Professor of Educational Technology

College of Education

2013 Awardee

Kara Dawson’s research focuses on the ways educational technologies influence teaching and learning within the contexts of K-12 education and online post-secondary environments.

Much of Dawson’s K-12 research has focused on studying the impact of Title II-D Enhancing Education through Technology (EETT) competitive funding on student achievement, teaching practices, and student use of technology. This research has involved nearly 1800 teachers in 298 schools within 33 Florida districts. Her work has shown the importance of context in technology integration research and demonstrates that changes in technology integration practices are possible within a short time frame. However, these practices do not necessarily change the way content is taught, suggesting a need for increased collaboration between educational technologists, content specialists, and teachers. Dawson’s work also highlights the importance of information communication (ICT) literacy for teachers and students.

In addition, Dawson’s work underscores the importance of providing teachers with scaffolds to support their thinking about technology integration. The primary scaffold used in the EETT work was the action research process. Her work with action research and technology integration led to an invitation to deliver and study a two-year program of action research professional development for virtual educators. This was the first time action research was used as a professional development strategy in a virtual school. The research provides important insights into the priorities and practices of virtual school educators and offers a model for how such professional development can be a catalyst for change for individual virtual educators and virtual organizations.

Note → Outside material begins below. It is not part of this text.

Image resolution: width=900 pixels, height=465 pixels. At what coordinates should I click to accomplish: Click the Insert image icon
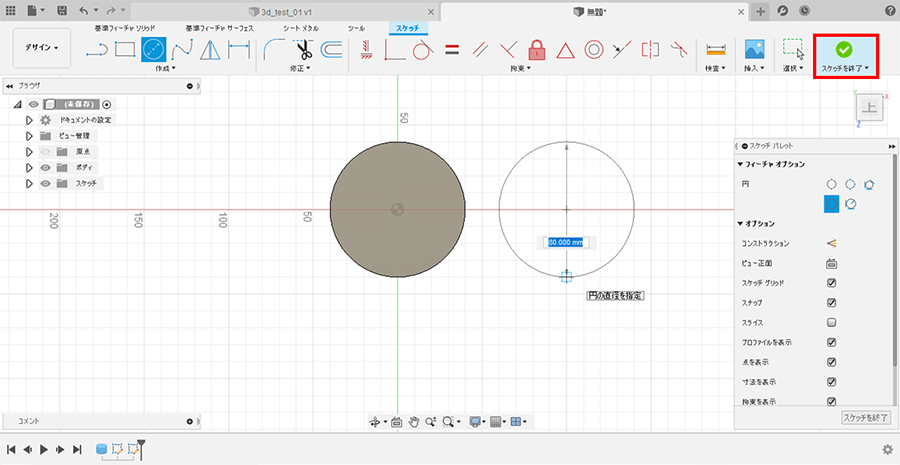[754, 49]
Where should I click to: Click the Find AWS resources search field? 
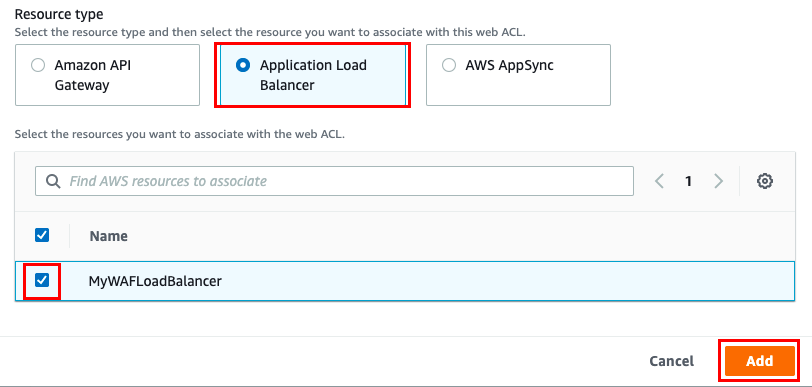pyautogui.click(x=334, y=181)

Dawson co-taught the College of Education’s first completely Internet-based online course. Since that time, she has developed three online programs that serve as the context for her research in post-secondary environments. She has collaborated with her colleagues to carefully design and research her programs. Dawson has also studied many important and under-researched areas related to online programs, including impact on student professional growth and advancement, administrative, technical and social supports required for online students, community building in online programs, and critical thinking in online environments.